THANK YOU @KeithFromCanada!!!


#5

Is the size limitation a problem for the layout? Or were is it a problem for us?


#6

Apparently it is a problem if your layout image is larger than that allowed by Qt.

Valentina generates images at 96ppi, so the max layout image size is about 341.33in * 341.33in.

96ppi = 96px/in – pixels per inch

32768px * (1in/96px) = 341.333333333 in


#7

Opened Issue #761.


#8

Given my cutting table is 72" wide ( by 40 feet) … I could print a layout up to 135 feet. Unless I’m missing something or there’s a bunch of tent and sail makers banging down the door this seems like a low priority.


#9

341 inches is almost twenty-eight and a half feet long, which is lots for a single piece or for human clothes.
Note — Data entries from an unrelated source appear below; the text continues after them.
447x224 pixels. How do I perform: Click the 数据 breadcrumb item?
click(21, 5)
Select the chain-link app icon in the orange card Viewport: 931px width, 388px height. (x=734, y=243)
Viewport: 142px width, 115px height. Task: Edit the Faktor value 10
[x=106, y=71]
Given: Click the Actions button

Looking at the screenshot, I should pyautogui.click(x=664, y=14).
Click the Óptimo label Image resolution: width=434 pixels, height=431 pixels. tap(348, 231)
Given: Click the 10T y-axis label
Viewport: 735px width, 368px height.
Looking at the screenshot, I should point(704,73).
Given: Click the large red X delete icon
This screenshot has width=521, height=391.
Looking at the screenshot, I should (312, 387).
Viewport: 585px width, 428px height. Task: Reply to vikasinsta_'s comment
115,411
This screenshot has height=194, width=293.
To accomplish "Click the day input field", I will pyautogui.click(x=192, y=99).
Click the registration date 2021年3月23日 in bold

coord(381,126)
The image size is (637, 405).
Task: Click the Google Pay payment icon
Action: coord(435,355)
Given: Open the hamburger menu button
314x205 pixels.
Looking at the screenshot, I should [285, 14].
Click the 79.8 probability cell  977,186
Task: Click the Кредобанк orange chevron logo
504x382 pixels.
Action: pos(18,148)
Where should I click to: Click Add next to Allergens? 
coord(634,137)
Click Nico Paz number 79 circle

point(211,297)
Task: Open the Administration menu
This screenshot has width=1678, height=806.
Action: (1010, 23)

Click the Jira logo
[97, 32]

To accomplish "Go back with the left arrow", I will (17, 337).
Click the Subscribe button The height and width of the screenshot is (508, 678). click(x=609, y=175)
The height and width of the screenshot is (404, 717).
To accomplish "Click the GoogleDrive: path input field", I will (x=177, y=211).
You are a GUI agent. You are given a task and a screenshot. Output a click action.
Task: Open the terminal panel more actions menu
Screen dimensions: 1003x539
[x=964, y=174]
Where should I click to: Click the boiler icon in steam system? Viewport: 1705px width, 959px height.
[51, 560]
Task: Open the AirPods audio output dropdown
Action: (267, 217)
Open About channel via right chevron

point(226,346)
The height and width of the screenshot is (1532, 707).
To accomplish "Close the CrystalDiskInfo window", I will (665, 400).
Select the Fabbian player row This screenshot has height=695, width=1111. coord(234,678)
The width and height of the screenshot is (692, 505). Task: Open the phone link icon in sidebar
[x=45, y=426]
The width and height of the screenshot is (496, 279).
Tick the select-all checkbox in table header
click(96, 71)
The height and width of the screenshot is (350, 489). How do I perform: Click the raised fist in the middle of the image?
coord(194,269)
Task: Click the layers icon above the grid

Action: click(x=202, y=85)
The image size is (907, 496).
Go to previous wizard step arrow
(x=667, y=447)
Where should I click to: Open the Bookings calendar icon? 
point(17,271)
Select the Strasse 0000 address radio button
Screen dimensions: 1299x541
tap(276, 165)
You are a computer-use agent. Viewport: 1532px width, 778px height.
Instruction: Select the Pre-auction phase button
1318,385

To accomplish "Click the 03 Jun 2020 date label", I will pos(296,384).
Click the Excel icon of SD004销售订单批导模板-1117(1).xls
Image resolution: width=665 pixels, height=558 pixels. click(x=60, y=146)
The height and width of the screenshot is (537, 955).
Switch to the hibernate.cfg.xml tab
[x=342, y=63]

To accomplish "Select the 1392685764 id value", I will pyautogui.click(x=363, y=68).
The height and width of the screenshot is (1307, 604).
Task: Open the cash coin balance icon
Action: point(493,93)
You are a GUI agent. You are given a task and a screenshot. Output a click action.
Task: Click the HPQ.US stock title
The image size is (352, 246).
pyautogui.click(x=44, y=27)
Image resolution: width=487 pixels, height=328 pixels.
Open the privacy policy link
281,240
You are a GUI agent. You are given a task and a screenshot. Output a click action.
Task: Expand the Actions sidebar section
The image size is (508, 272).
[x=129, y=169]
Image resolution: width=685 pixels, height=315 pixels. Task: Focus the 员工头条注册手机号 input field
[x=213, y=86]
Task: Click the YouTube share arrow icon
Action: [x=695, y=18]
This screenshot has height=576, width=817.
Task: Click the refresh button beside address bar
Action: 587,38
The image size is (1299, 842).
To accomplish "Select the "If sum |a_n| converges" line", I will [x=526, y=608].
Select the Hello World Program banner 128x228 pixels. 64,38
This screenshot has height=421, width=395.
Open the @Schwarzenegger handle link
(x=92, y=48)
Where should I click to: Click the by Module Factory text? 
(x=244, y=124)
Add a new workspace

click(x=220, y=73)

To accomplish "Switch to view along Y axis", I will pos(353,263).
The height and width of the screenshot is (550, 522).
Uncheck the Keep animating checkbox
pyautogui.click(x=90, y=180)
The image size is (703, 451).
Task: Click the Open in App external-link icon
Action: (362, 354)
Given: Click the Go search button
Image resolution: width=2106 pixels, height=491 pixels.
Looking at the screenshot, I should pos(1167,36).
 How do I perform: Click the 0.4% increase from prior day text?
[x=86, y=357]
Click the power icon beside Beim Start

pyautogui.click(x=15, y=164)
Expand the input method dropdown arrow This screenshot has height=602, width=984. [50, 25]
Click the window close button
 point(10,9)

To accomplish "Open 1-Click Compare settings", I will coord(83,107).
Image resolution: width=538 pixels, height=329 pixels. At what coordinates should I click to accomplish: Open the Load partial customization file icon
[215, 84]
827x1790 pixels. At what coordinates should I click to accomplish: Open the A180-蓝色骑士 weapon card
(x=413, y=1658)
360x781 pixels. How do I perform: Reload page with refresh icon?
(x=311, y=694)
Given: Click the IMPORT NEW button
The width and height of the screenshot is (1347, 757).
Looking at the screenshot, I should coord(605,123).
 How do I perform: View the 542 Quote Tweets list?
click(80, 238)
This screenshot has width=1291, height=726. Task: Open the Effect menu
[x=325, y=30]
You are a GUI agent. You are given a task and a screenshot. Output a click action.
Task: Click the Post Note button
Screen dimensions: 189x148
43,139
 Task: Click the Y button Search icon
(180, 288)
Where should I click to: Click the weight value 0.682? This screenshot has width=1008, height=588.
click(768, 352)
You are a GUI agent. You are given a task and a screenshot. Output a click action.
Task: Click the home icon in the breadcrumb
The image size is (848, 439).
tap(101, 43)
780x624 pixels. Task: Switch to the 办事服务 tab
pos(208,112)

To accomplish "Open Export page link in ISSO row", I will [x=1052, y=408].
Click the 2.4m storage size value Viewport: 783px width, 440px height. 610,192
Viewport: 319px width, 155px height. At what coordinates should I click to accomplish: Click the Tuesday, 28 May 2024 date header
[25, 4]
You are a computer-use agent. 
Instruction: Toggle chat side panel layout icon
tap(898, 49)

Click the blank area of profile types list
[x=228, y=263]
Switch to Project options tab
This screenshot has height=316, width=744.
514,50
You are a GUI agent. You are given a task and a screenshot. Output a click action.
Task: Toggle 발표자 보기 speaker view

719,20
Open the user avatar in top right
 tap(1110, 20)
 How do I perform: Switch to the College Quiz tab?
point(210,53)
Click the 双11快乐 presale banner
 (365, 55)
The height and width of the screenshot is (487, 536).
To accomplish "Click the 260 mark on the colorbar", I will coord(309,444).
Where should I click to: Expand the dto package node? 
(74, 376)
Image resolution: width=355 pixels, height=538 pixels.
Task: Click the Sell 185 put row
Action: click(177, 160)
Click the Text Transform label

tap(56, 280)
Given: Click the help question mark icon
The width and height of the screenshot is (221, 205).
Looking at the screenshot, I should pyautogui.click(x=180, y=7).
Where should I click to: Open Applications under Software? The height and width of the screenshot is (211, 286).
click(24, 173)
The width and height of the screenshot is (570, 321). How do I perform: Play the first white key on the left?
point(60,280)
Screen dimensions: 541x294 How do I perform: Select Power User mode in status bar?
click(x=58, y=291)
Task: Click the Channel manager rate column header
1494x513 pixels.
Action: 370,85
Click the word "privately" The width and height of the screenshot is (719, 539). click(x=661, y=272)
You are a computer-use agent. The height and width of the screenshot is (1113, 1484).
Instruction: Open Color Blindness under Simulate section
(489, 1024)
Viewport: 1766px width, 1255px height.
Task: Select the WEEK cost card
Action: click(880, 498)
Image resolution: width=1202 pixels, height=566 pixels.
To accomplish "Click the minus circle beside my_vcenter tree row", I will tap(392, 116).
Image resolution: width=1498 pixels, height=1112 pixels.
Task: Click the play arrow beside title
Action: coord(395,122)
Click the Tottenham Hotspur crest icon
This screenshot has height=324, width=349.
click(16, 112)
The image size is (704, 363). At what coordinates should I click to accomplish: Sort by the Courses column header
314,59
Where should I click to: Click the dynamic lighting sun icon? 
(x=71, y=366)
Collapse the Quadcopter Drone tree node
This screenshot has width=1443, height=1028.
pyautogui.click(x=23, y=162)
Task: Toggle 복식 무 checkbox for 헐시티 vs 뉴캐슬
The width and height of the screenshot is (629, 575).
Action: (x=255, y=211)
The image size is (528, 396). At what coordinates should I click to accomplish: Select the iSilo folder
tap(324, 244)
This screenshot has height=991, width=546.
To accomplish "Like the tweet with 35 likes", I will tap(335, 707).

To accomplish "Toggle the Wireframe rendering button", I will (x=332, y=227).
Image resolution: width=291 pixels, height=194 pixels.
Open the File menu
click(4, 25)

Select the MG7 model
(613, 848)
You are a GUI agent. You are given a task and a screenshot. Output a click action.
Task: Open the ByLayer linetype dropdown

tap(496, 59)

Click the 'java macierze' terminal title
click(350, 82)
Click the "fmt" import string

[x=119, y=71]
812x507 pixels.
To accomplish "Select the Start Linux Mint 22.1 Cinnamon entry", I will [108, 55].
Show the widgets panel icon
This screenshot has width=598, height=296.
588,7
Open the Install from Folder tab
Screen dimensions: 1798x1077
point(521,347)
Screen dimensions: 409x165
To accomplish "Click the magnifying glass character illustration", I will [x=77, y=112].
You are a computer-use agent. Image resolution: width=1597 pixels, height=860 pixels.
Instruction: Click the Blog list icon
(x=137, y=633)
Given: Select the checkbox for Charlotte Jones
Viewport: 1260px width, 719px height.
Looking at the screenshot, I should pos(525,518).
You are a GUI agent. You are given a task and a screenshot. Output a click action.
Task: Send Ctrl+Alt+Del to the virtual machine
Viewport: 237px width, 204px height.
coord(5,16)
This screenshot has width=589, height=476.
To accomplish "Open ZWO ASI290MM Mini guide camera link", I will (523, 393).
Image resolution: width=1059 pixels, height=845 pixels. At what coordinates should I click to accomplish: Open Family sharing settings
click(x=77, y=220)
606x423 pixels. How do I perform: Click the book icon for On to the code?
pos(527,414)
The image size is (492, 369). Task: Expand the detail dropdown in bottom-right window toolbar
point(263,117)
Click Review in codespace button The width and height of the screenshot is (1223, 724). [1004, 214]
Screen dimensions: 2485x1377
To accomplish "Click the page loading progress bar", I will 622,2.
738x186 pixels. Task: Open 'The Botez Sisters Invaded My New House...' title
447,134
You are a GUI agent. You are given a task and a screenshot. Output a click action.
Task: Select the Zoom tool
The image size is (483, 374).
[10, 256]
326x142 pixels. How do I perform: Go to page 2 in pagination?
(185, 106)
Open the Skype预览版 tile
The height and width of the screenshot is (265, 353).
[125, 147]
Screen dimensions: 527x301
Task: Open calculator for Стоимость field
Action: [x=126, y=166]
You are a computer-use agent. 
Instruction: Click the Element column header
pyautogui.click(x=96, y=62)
The difference is that people can (and apparently are) using LF for more than clothing and so correcting this should at least have some priority.


#10

It’s important to know the print size limitations, so that when printing issues occur we will know when this limitation is (or is not) involved.


#11

More specifically:

  • If you are using coordinates with Qt’s raster-based paint engine, it is important to note that, while coordinates greater than +/- 2^15 can be used, any painting performed with coordinates outside this range is not guaranteed to be shown; the drawing may be clipped. This is due to the use of short int in the implementation.

Following the Dismine repo thread that started this conversation:

If I understand correctly… this was an issue because of the maximum width or length of paper you can use not the total area across multiple sheets needed to fit all the pieces.Yes? No?

Once you choose the width and length, the layout will fill as many sheets as needed to fit all the detail pieces. Only caveat is that the max width or length of paper has to be as large as the longest detail piece… and available memory.

If there seems a need for some one who uses pieces longer than 866.98cm / 341.33 in / 28.44 feet… have at it. I just don’t see the need.


#12

Yes. But I can’t confirm some of the problems others have had when printing on sheet paper (of any size), because I print on a 44" plotter with roll paper, which works great.